### Required action:
Retype only what runs from the first line of the records to the line with "The width and height of the screenshot is (600, 1298).", inclusive, and no pictures.

### Information shown:
------

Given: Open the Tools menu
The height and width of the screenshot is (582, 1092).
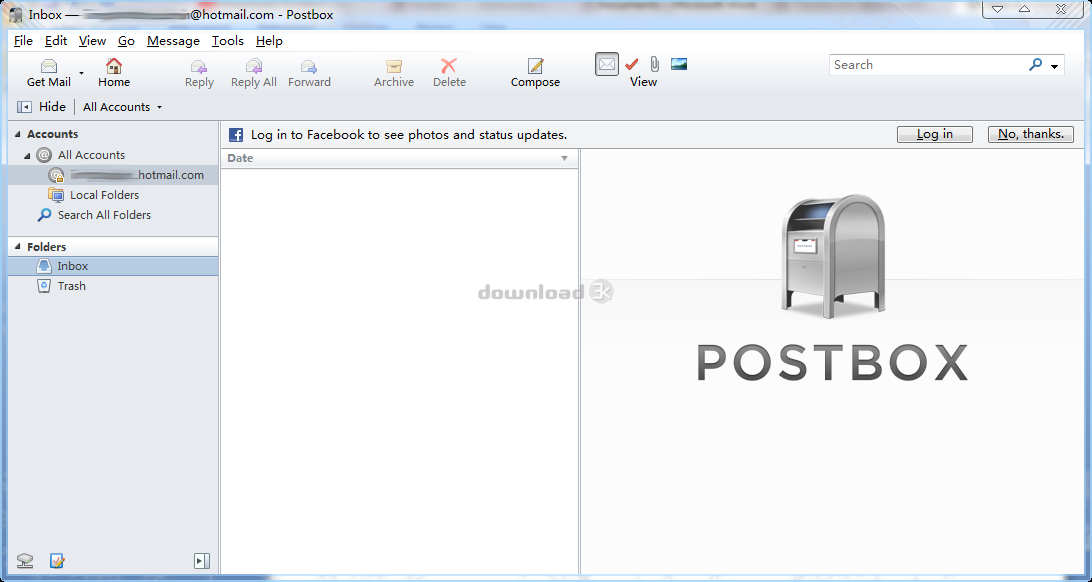Looking at the screenshot, I should click(x=227, y=41).
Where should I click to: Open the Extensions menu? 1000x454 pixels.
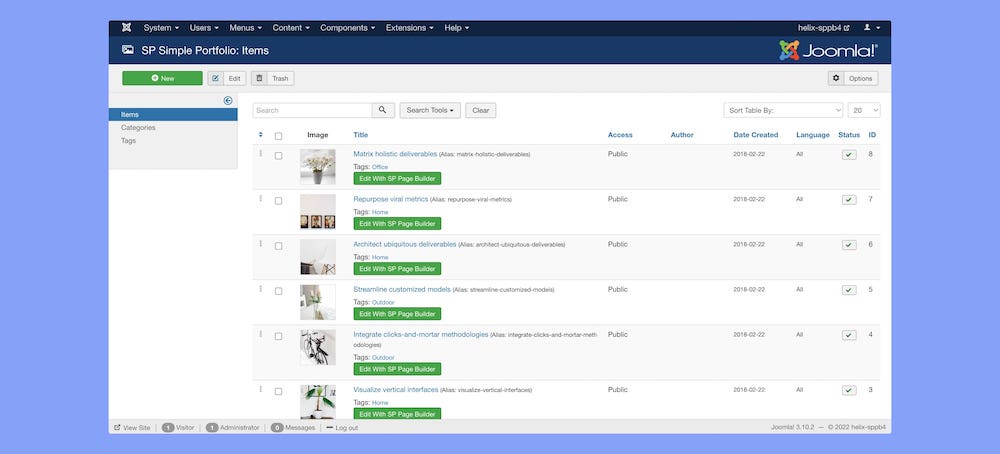click(409, 28)
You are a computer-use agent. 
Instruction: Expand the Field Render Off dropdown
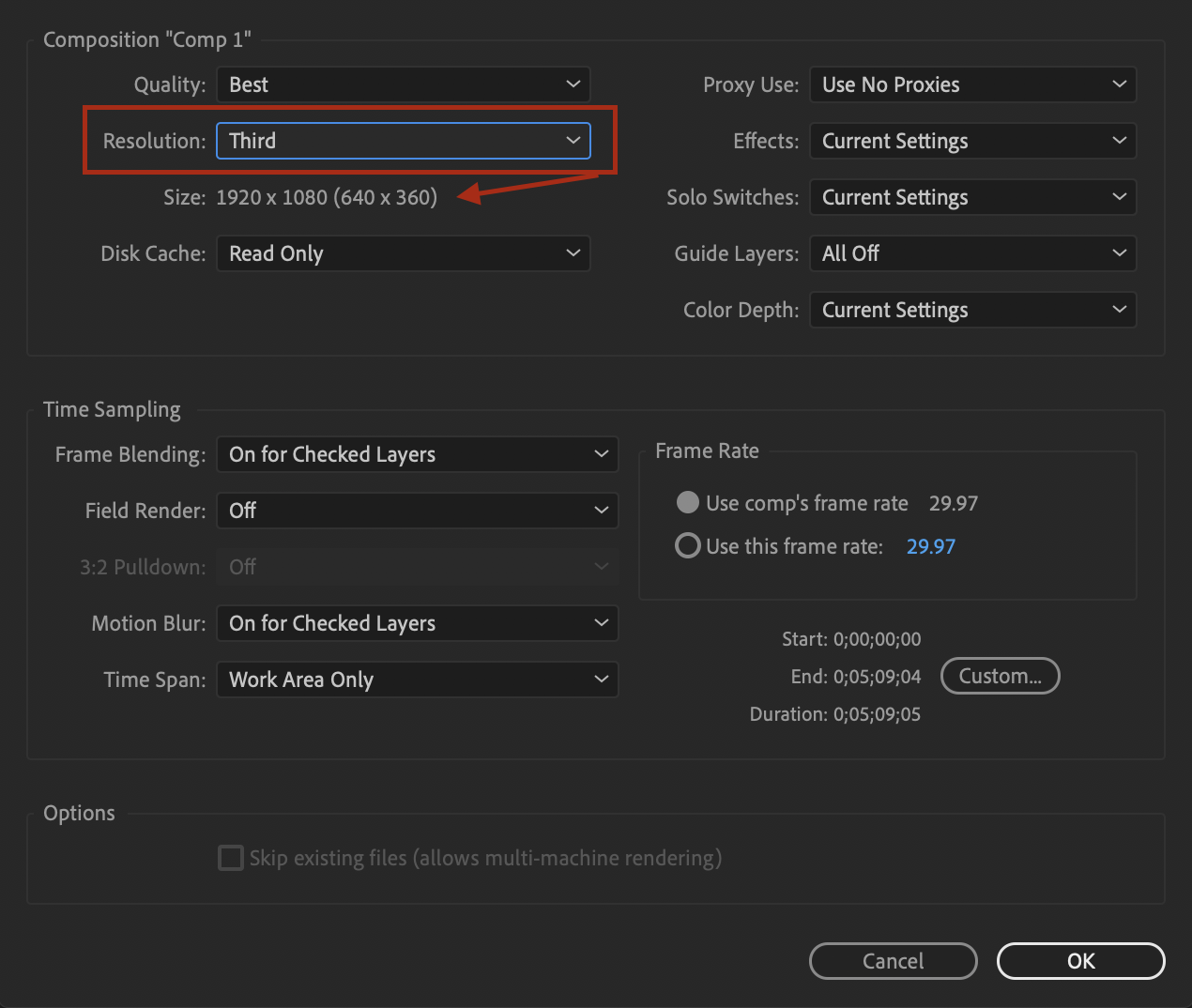coord(417,511)
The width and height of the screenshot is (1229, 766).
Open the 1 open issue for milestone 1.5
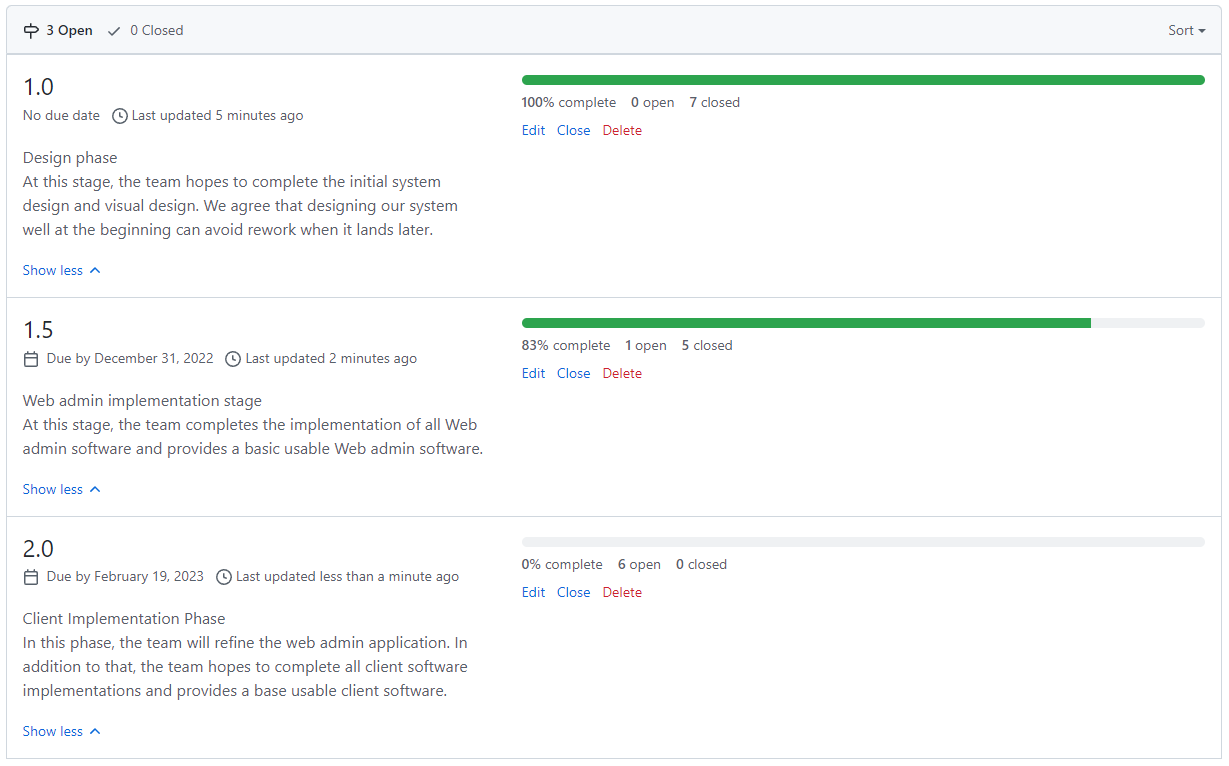pyautogui.click(x=645, y=344)
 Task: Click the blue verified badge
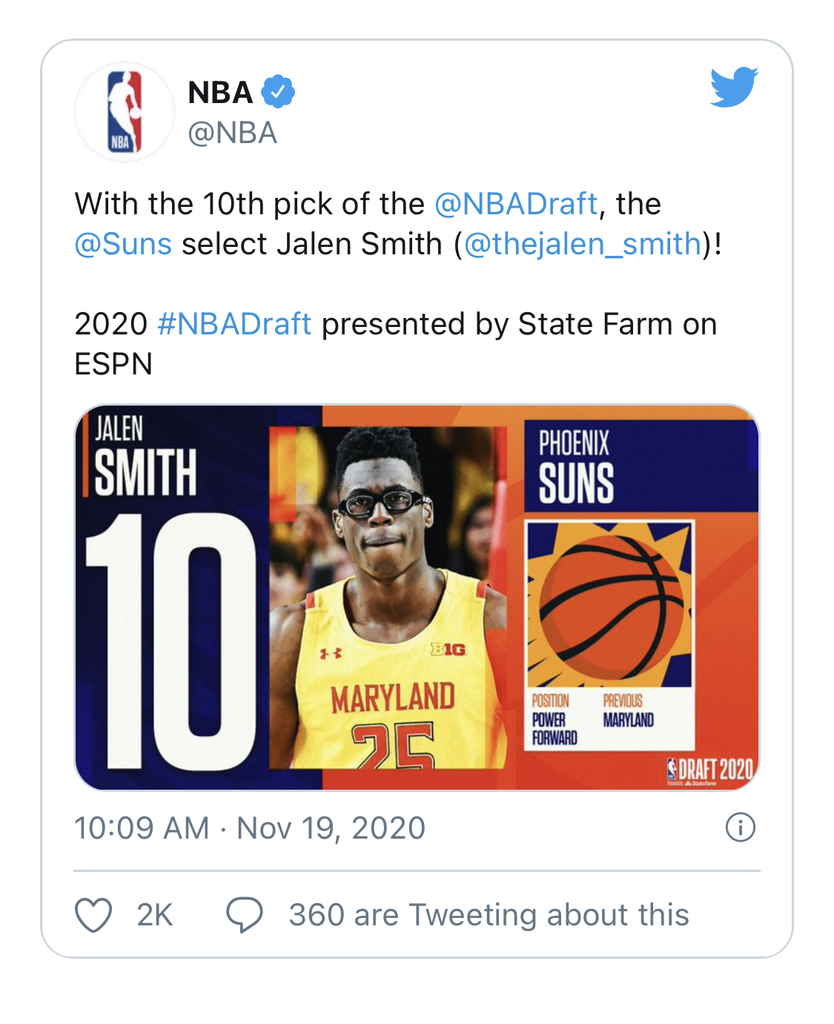(278, 92)
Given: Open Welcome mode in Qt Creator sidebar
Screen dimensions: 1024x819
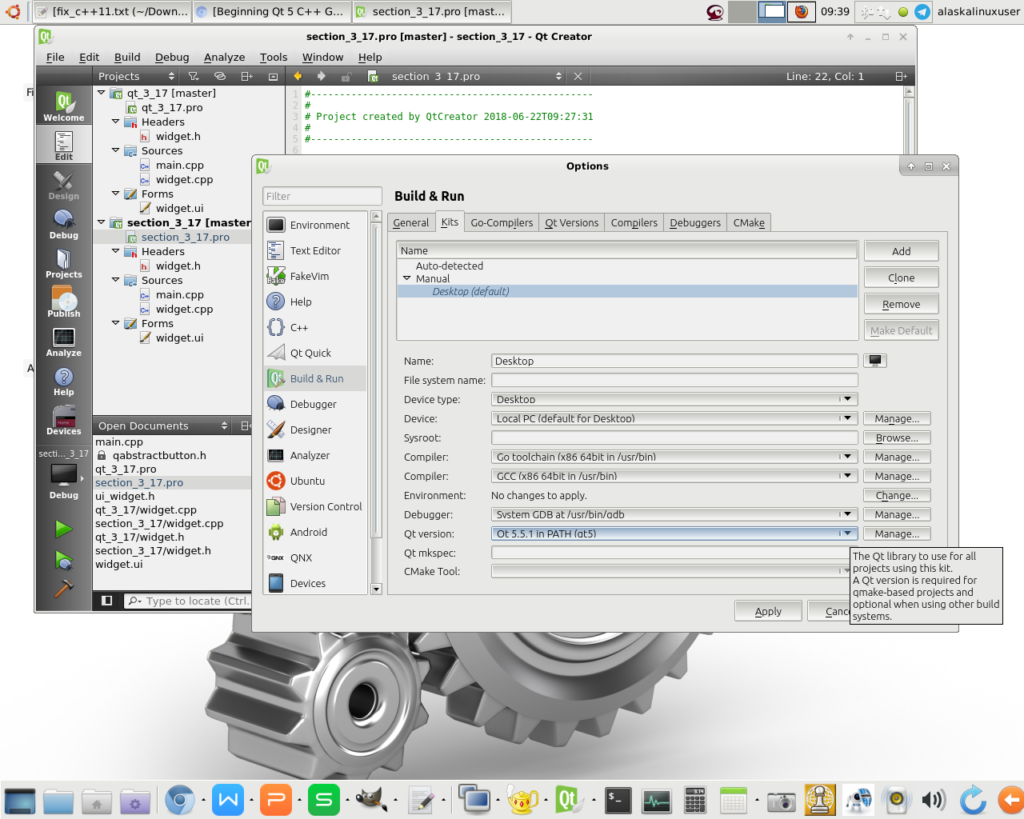Looking at the screenshot, I should [x=63, y=106].
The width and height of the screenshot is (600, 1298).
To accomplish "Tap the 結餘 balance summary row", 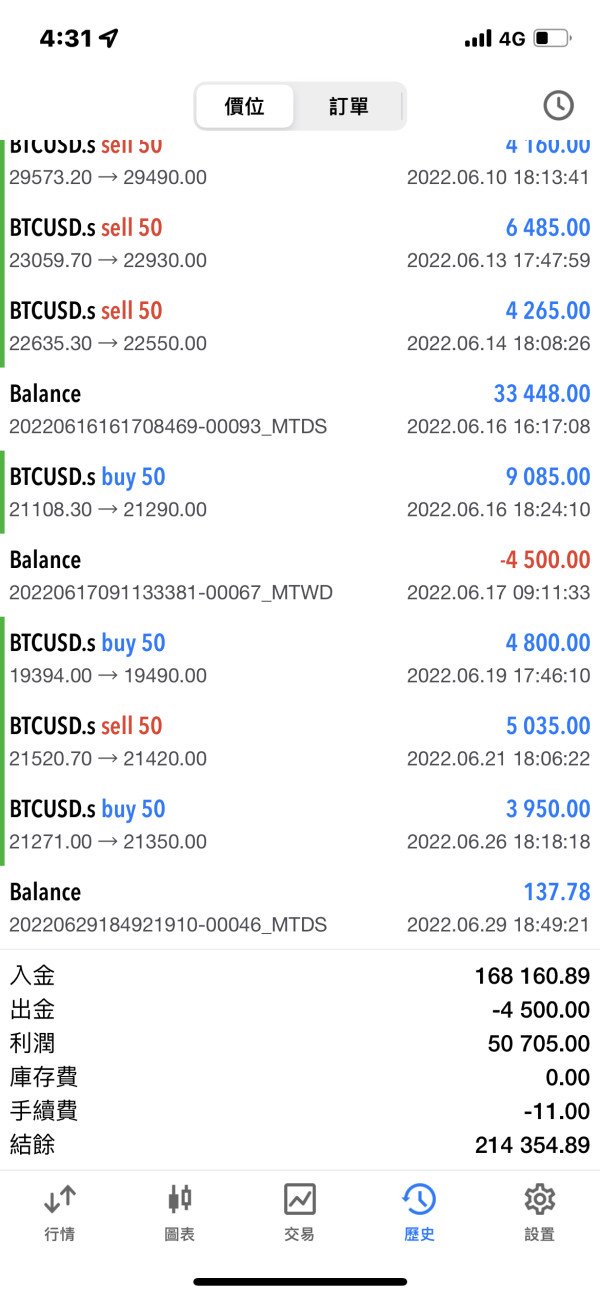I will click(300, 1145).
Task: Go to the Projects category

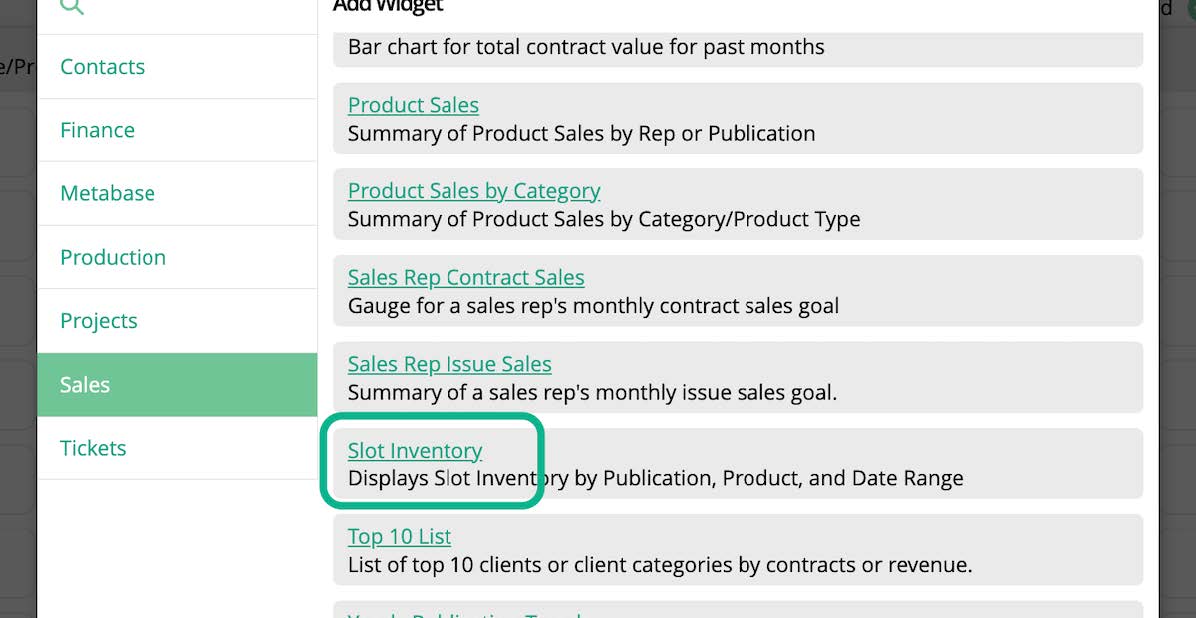Action: point(98,321)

------

### Task result:
Given: Open the Tools menu
The height and width of the screenshot is (582, 1092).
Looking at the screenshot, I should click(x=227, y=41).
Where should I click to: Open the Extensions menu? 1000x454 pixels.
click(409, 28)
You are a computer-use agent. 
Instruction: Expand the Field Render Off dropdown
coord(417,511)
The width and height of the screenshot is (1229, 766).
Open the 1 open issue for milestone 1.5
pyautogui.click(x=645, y=344)
 Task: Click the blue verified badge
(278, 92)
Given: Open Welcome mode in Qt Creator sidebar
Screen dimensions: 1024x819
Looking at the screenshot, I should [x=63, y=106].
The width and height of the screenshot is (600, 1298).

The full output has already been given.